:: Work item ::
Every record below is to be retyped exactly, with the pictures left out.

:: Records shown ::
[Start of section]

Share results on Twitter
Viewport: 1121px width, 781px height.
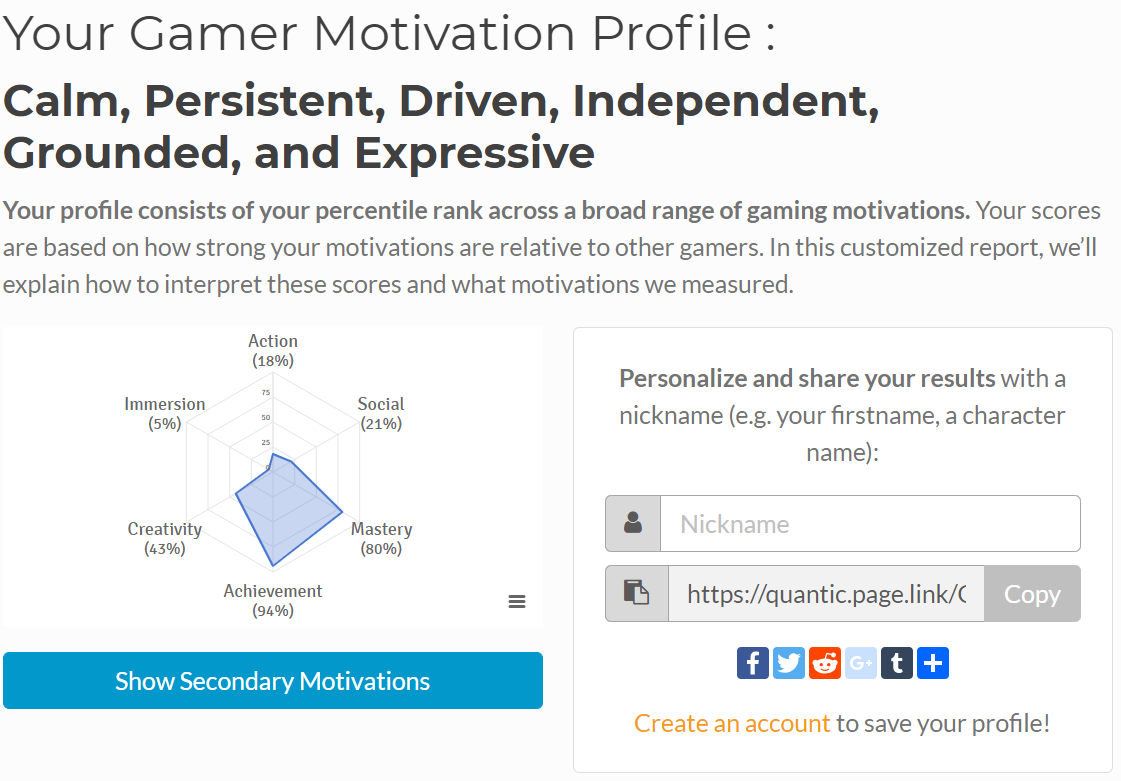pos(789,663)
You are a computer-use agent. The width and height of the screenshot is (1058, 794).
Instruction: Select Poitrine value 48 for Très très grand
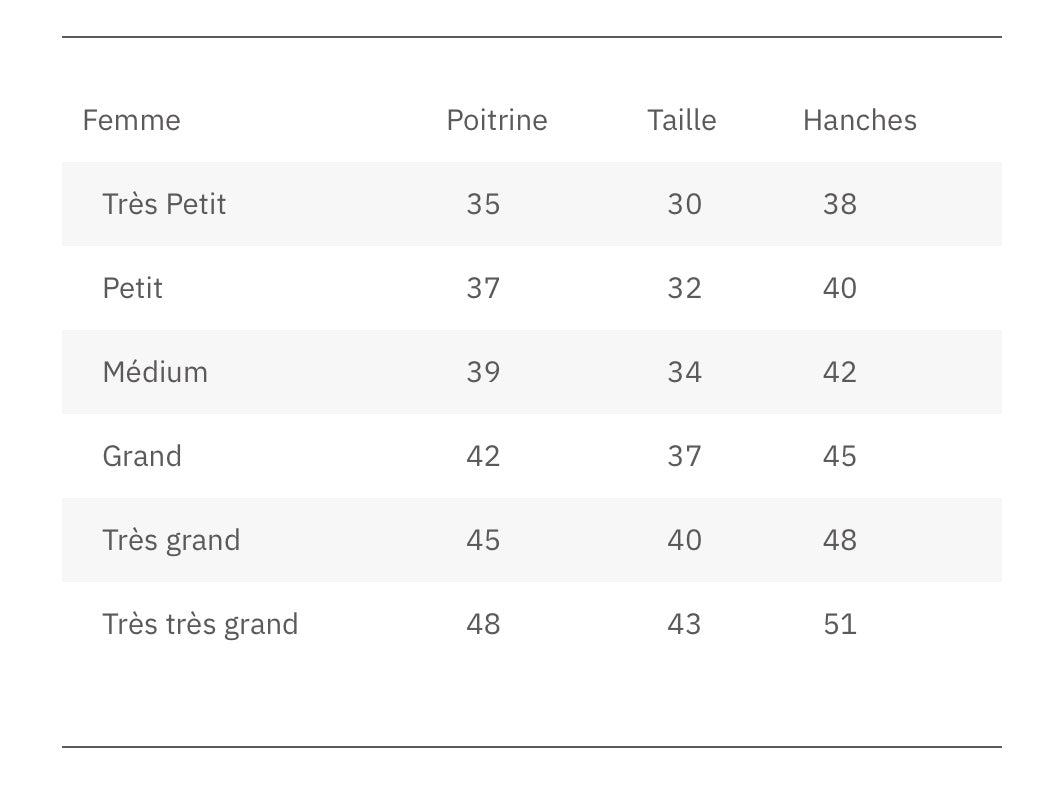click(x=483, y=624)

[End of section]

:: Solution to this problem ::
Share results on Twitter
Viewport: 1121px width, 781px height.
pos(789,663)
You are a computer-use agent. The width and height of the screenshot is (1058, 794).
Instruction: Select Poitrine value 48 for Très très grand
click(x=483, y=624)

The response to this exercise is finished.